Selected text:
"""
# Chinese TLR



## Dany (Jan 8, 2018)

Years ago, I had to expatriate myself in China (Dalian) for my job and I could see that Chinese may develop good technique.
Nevertheless, Chinese vintage camera are often shunned by collectors.
Not me.
This TLR camera Is named Mudan MD 1 (Mudan means peony in Chinese) . It has been assembled in the Dandong Camera Factory .






This Factory produced camera from the seventies and was located in the Liaoning district, close to the North Korean border.





The Mudan has been released circa 1984 and seems to be the last model produced.
Probably as an inheritance from the soviet friends, most of the Chinese camera have serial numbers indicating the year of manufacture by the first two digits of the number.
The manufacturing quality is rather good and the camera is fully functional.
The logo of this model, a peony flower, can be seen  on the viewer hood and on the leather carrying case (probably some rhinoceros leather if we consider its thickness)





If you are interested, I may show you two other models of Chinese TLR from my collection


----------



## Mitica100 (Jan 8, 2018)
"""
Tasks to complete:
1. In the forum thread about the Chinese TLR camera, what does the word "Mudan" mean?
2. Write the next part of the forum thread about the Chinese TLR camera, starting right after its last line.

Provided material:
"""
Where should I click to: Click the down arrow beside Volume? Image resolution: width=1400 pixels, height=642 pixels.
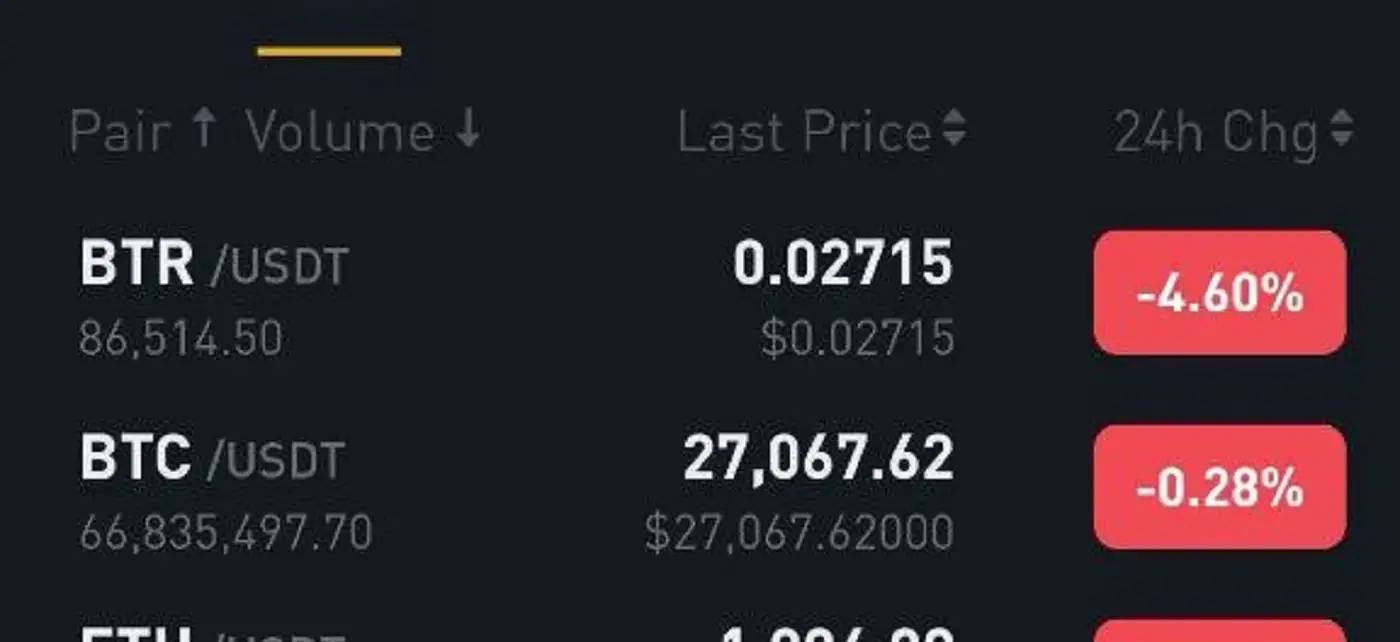click(468, 130)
"""
Replies:
1. Peony

2.
Very nice, always interested. You wouldn't happen to have a Red Flag camera, would you?


----------



## Dany (Jan 9, 2018)

The Red Flag is of course a gem of the chinese photographic industry.
Unfortunatly I did not see one during my stay in the country.


----------



## Dany (Jan 9, 2018)

As a result of a general request,    here are two other chinese TLR from my shelves.
The first one is called "Pearl River", made in 1972 by The Guangdong Camera Factory





The second is the Seagull 4A manufactured by the Shanghaï Camera Factory in 1971















Small exotic design details


----------



## cgw (Jan 9, 2018)

There were small piles of these looking for a good home in every downtown Toronto used/repair shop 10-15 years ago. Some were OK shooters but many were semi-busted with sluggish shutters and/or fungusy/cloudy taking lenses. Cheap--almost disposable--120 cameras simply because no one wanted 'em. Never owned one but several friends did who cranked out some nice b&w work on Pearl Rivers and Seagulls.


----------



## The Barbarian (Jan 20, 2018)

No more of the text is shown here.